WORK TO COMPLETE:
When you reach the line that holds "Click the Microsoft", start copying exactly and keep going through the final line of the data, leaving out pictures.

Stored data:
═══

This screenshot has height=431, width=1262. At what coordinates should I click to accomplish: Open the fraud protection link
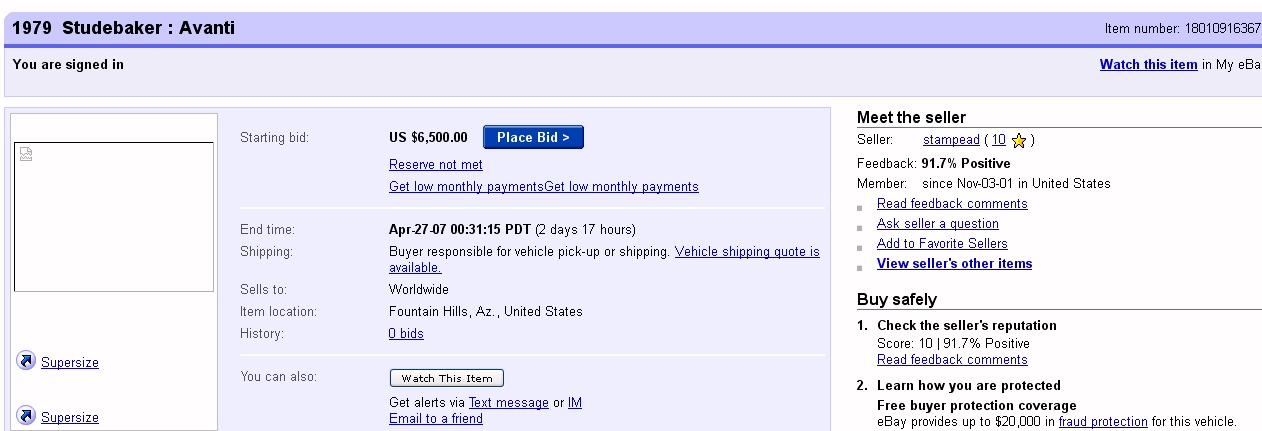(x=1103, y=422)
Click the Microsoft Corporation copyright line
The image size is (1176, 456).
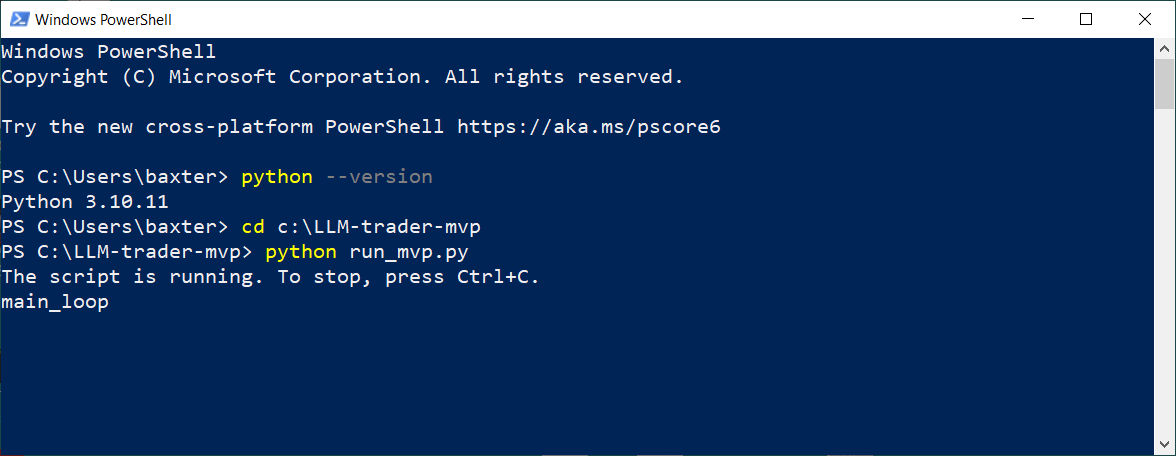[342, 77]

═══

TASK OUTPUT:
Click the Microsoft Corporation copyright line
The image size is (1176, 456).
[342, 77]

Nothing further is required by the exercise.